Las chicas estaban por entonces tan alejadas de nuestro horizonte más cercano como los chicos para ellas; desde luego, nadie imaginaba que pudiera coincidir con el respectivo objeto de deseo en bar alguno, porque esa práctica, la de ir a los bares, estaba vetada para nuestra quinta salvo que fuéramos acompañados de padres o tutores. Como en el cine. Lo máximo que se nos concedía era frecuentarlas en alguna sala de juegos, donde solo ingresaban las más audaces con la excusa de poner música en alguna maquinita. Pienso en el Nico, tan vinculado también a Maristas, o en el vecino Toky. Los bares como nexo de encuentro mixto eran cosa del fin de semana, en la ya citada ruta por Cibeles, Vivero y demás templos del vermú dominical, que según me entero ahora sirvieron también para ese jueguecillo seductor del bocata del recreo aliñado con miraditas. Una vez que colegios e institutos se poblaron de chicas y chicos a la vez, hubo que consignar otros enclaves decisivos en la educación sentimental de los púberes logroñeses. Así, las hordas del Sagasta tomaron al asalto el Chup Chup de avenida de Navarra (con algún desertor que optaba por La Esquina de la calle San Juan); en el D´Elhuyar se decantaron por el Neira; y, en fin, desde el ya extinto COU Valvanera se invadió el Sebas de Laurel, que a la hora del recreo no ofrecía resistencia. Es posible que en aquellas barras, entre bocado y bocado, se fraguara algún noviazgo. Y seguro que para alguna parejita el primer beso tendrá siempre sabor a tortilla de patata.

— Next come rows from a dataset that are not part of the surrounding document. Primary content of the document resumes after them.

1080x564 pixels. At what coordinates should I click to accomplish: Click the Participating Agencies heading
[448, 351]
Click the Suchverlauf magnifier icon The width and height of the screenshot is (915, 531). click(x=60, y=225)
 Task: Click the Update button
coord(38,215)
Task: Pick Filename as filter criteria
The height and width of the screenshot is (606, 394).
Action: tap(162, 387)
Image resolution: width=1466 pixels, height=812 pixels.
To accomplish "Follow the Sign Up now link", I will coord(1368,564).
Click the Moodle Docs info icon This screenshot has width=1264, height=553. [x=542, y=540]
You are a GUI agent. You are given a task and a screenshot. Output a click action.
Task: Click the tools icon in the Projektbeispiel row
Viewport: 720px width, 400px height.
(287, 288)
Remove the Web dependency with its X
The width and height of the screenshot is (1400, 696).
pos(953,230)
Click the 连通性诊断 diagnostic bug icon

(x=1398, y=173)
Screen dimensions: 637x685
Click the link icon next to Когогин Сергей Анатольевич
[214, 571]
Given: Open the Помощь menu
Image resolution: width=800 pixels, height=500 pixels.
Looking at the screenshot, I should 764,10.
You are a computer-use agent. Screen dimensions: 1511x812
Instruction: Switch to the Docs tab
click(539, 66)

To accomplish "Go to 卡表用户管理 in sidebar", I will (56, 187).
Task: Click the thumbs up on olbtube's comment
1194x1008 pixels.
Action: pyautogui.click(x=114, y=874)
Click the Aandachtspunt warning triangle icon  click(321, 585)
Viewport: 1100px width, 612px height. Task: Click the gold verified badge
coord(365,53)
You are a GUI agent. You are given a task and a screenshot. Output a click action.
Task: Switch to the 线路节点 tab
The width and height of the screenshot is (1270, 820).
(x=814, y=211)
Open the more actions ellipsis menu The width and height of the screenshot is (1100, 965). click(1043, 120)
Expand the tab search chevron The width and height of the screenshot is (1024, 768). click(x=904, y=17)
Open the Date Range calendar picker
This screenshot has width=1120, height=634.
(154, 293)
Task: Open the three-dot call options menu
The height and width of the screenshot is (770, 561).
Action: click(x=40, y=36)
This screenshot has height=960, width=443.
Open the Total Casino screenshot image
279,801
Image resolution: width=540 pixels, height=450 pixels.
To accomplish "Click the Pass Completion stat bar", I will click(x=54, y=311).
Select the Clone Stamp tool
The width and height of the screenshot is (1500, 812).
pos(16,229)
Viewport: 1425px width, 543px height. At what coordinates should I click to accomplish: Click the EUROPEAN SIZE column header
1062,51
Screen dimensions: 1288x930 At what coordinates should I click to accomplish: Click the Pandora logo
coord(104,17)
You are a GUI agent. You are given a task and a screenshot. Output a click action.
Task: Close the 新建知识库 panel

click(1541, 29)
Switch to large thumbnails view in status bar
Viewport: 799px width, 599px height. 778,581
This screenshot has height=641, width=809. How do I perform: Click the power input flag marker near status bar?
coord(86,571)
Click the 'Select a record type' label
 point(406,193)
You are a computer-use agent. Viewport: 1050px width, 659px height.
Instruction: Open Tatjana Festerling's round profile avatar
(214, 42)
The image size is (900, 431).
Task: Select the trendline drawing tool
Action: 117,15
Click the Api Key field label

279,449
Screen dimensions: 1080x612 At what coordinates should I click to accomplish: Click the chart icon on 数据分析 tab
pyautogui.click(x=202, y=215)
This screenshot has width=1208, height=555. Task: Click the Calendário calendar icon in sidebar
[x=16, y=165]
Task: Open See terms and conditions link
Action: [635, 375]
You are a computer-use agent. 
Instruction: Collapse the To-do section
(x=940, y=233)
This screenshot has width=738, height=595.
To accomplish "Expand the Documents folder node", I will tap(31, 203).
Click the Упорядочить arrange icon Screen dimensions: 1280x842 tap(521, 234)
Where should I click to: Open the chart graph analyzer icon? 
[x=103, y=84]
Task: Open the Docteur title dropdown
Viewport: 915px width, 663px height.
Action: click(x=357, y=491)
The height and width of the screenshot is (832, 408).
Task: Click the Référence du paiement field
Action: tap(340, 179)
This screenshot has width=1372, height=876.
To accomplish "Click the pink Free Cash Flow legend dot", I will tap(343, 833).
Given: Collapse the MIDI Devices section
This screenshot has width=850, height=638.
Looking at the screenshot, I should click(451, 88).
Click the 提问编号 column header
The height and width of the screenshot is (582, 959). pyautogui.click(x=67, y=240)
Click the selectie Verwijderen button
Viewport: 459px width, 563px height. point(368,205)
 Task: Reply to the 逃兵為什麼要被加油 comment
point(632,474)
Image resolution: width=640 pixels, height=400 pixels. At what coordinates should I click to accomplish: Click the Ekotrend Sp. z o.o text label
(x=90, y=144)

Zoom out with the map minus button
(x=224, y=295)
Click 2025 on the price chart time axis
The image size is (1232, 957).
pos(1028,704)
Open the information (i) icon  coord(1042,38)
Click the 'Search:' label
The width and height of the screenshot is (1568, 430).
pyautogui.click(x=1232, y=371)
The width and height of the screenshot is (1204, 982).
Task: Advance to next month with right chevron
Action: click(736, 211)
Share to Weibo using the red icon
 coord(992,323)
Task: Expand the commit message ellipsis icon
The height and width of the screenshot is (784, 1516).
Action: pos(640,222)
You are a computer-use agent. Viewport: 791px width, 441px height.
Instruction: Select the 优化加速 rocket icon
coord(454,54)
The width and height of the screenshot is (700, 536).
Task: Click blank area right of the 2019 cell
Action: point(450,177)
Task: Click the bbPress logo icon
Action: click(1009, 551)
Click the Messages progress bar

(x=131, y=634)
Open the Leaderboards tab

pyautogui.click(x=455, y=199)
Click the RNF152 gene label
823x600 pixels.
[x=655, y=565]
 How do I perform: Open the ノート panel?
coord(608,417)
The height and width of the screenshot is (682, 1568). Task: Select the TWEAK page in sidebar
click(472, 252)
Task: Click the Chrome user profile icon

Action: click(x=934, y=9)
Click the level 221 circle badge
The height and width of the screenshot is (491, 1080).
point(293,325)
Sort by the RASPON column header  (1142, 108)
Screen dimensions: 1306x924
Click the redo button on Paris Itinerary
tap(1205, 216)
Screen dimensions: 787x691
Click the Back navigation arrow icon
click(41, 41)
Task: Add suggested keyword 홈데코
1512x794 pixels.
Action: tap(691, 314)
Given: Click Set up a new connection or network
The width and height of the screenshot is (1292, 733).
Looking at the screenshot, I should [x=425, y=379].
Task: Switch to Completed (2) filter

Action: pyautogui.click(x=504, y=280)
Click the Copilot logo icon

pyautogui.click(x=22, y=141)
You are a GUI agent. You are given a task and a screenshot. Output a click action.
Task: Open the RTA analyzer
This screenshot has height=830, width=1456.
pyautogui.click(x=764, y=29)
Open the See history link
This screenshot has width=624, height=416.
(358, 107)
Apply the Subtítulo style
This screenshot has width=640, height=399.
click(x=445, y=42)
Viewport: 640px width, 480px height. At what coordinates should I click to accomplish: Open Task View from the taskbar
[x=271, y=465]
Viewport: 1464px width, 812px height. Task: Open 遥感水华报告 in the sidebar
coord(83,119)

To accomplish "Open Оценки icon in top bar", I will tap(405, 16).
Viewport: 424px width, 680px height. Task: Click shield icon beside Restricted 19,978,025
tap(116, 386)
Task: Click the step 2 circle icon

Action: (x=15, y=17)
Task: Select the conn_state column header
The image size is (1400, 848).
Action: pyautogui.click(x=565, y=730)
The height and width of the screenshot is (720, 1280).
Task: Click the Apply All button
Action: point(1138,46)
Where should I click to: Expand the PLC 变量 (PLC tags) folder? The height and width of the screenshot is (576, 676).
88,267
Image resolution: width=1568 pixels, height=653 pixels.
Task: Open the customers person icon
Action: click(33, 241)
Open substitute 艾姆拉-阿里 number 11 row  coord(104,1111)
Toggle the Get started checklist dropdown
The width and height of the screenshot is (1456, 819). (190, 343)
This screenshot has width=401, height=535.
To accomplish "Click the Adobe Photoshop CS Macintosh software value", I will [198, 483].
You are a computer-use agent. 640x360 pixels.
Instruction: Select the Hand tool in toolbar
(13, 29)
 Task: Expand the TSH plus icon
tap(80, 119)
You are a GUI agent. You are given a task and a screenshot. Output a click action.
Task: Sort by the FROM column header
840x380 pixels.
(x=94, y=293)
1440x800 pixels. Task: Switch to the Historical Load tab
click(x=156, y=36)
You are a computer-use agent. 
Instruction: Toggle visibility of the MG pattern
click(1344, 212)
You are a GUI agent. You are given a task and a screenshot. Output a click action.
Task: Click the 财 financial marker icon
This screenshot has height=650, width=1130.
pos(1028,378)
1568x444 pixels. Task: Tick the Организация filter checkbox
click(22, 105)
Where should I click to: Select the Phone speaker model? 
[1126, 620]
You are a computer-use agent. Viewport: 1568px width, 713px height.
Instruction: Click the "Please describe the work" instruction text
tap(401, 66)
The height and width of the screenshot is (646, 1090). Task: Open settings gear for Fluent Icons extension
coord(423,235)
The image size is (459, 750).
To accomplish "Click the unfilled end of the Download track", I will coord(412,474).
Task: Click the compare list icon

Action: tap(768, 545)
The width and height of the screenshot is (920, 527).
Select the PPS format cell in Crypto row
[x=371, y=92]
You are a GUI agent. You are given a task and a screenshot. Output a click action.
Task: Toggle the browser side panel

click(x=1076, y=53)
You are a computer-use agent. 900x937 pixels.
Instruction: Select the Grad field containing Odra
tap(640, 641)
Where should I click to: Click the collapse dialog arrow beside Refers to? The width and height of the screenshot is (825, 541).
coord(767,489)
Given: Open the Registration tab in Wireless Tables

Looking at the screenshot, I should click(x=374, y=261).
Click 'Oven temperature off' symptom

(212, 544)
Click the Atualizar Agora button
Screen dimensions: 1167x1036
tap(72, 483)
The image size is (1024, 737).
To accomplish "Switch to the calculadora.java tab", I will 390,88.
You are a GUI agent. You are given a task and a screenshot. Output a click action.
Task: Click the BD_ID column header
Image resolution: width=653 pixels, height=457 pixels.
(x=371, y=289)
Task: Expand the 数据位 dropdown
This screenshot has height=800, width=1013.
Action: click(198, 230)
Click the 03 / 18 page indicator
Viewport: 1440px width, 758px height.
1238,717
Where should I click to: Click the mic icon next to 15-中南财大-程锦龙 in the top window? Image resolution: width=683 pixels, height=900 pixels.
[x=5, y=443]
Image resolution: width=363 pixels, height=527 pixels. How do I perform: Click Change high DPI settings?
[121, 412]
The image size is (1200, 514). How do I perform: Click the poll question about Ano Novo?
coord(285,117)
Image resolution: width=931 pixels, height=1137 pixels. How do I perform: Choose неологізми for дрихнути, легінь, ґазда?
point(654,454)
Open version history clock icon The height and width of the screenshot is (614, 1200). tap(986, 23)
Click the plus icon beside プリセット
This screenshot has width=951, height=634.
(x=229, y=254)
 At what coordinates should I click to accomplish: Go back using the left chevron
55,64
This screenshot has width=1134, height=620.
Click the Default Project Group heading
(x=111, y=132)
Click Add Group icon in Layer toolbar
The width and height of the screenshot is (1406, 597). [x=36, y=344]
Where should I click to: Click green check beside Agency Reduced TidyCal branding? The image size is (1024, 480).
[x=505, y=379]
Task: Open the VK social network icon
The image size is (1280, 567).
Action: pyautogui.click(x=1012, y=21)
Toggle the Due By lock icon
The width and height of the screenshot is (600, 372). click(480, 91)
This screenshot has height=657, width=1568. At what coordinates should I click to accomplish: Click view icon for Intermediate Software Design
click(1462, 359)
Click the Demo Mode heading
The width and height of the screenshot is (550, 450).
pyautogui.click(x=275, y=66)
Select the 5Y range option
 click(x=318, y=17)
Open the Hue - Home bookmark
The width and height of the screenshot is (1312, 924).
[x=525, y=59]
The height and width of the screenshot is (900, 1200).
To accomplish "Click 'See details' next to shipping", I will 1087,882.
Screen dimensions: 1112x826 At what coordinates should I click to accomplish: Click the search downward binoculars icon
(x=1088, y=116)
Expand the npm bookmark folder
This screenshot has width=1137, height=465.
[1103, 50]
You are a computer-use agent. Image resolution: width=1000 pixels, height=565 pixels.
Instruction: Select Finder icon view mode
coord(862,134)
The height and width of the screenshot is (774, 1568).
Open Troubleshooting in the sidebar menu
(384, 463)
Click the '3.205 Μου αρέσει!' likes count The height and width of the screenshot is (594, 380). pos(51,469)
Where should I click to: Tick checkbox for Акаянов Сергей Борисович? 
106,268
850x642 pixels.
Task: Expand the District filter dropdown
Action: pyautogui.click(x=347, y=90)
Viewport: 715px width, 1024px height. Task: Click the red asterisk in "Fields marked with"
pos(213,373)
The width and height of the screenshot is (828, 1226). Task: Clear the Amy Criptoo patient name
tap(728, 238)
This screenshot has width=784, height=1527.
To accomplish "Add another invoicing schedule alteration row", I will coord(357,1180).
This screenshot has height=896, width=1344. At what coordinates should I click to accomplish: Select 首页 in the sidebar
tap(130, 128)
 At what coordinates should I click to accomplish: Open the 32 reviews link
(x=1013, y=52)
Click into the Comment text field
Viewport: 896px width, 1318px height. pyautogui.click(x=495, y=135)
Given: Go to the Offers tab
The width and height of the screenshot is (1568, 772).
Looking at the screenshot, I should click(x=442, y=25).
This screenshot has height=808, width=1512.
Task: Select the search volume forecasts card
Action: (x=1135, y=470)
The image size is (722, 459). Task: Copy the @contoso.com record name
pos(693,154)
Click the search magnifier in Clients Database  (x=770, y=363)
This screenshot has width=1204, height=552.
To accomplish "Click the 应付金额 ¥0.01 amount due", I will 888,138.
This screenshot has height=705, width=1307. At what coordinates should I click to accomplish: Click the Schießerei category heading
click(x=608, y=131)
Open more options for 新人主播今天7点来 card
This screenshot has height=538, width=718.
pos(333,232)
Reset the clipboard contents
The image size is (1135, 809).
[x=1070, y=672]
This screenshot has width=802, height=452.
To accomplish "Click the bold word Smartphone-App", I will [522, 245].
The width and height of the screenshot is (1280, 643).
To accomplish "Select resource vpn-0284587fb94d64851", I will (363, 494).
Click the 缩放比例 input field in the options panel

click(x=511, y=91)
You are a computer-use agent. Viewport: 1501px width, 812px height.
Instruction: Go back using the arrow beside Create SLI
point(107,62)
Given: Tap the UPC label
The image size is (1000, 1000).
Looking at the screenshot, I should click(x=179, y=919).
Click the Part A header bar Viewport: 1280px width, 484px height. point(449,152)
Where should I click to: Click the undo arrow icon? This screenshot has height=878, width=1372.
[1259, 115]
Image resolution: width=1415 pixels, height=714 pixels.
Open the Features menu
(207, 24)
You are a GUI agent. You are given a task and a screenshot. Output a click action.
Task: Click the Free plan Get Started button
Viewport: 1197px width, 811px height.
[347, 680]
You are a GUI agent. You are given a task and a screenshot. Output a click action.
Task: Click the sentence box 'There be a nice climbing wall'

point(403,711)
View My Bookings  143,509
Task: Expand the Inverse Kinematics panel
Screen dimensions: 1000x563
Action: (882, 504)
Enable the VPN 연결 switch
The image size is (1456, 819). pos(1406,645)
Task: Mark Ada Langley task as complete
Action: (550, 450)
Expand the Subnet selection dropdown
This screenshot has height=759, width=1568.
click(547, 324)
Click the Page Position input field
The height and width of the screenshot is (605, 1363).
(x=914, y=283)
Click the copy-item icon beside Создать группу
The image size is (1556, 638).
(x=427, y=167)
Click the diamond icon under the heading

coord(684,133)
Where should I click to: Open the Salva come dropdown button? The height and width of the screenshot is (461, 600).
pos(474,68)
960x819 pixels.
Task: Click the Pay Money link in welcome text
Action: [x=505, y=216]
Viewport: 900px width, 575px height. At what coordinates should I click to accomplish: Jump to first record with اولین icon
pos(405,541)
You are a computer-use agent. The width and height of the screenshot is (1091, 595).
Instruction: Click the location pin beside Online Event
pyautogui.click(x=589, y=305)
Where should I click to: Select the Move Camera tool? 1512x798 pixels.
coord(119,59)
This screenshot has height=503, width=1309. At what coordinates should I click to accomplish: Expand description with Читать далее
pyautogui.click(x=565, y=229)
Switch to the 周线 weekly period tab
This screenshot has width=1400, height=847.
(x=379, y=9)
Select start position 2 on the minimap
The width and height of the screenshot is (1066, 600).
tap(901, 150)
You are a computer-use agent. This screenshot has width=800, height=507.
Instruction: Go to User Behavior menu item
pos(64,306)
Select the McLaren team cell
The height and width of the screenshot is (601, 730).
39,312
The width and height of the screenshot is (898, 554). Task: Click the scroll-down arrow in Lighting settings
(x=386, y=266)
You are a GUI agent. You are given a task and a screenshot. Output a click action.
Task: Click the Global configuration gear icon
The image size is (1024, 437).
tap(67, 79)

P.D La tendencia de trasladar los centros escolares al extrarradio puede provocar dos efectos en materia de bares: uno, que el sector hostelero decida plantar sus locales allá donde vea niños y niñas en edad de consumir. Dos, el más probable: que vuelvan el táper, el bocata envuelto en papel de aluminio, el taco de galletas y demás golosinas propias del avituallamiento a la hora del recreo. El nuevo Maristas carece de garitos a su alrededor, de modo que resulta temerario pensar en excursiones a Cascajos o al bar del San Pedro en busca del bocata perdido; otro tanto ocurre en Marianistas, excepto que algún valiente se anime a salvar la rotonda e ingresar en el barrio de La Estrella a la hora del almuerzo; más suerte tienen por Alcaste: al menos el vecino ambigú del Adarraga sirve como escenario para el esparcimiento infantil al salir de clase.